Though the Bears beat the Quakers that day, the connection and chemistry between Walker and wide receiver Braden Lepisto, who caught 10 catches for 141 yards, was clear.
And in a similar fashion Saturday — this time with the Red and Blue on top — Becker and senior wide receiver David Wurst had a connection.
Becker completed to Wurst nine times for 102 yards, making Wurst Penn’s first receiver to gain more than one hundred receiving yards in 27 games.
“Me and Becker have some pretty good chemistry,” Wurst said after the game. “Today was obviously working pretty well.”
Now, let’s not discount Ragone — he didn’t play (or travel) to Lewisburg, Pa., because he was serving a one-week suspension for violating a team disciplinary rule.

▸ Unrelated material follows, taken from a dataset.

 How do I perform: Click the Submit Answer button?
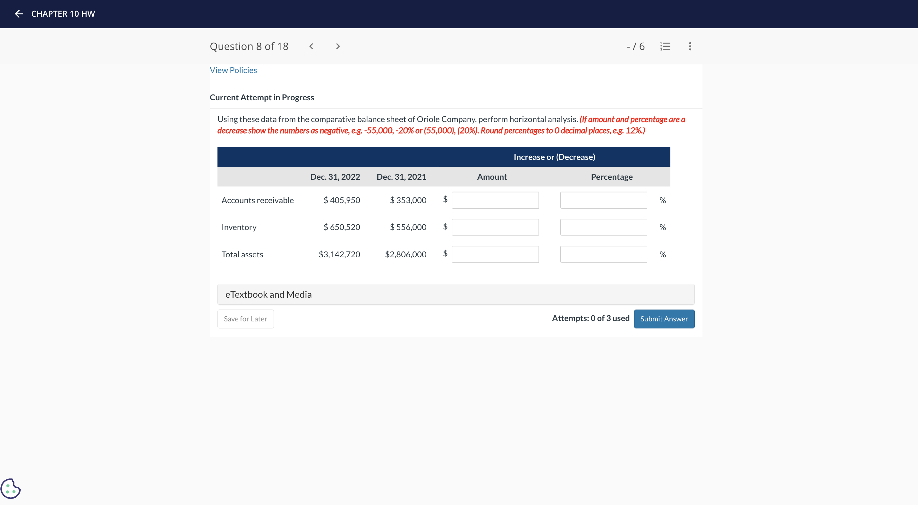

Had he traveled, he may have started the game and put up numbers similar to the ones he posted against Dartmouth.
Though Ragone threw two third-quarter interceptions that forced overtime for the Quakers, he still led the team to victory, posting 132 passing yards, three rushing touchdowns and a passing touchdown — and justly, he was named Ivy co-Offensive Player of the Week.
Additionally, in Ragone’s two starts against Dartmouth and Villanova, senior Matt Tuten caught a total of 11 passes. And the two connected for a third-quarter touchdown against Lafayette.
Neither young quarterback has played a poor game thus far, and both have chemistry with the team. But if Bagnoli wonders why it takes his Quakers 30 minutes to play like champions, I wonder why he can’t make up his mind.
The coach is in a tough spot. He has a pair of young quarterbacks capable of carrying the Quakers to another Ivy title, as well as Garton, who is slowly returning to the lineup.
It must be difficult for Bagnoli to choose one primary quarterback and sideline two talented athletes. According to associate head coach Ray Priore, it has always been Bagnoli’s strategy to have the best players on the field as often as possible — a difficult task when only one man can be under center at once.
But one thing is for sure: the Quakers cannot play to their full potential or repeat as Ivy champions without a consistent quarterback.
“Going every other series, it’s hard to get a pace and just get a rhythm going,” Becker said.
So if all three QBs share roughly equal playing time against Columbia, the Quakers may never find that essential rhythm.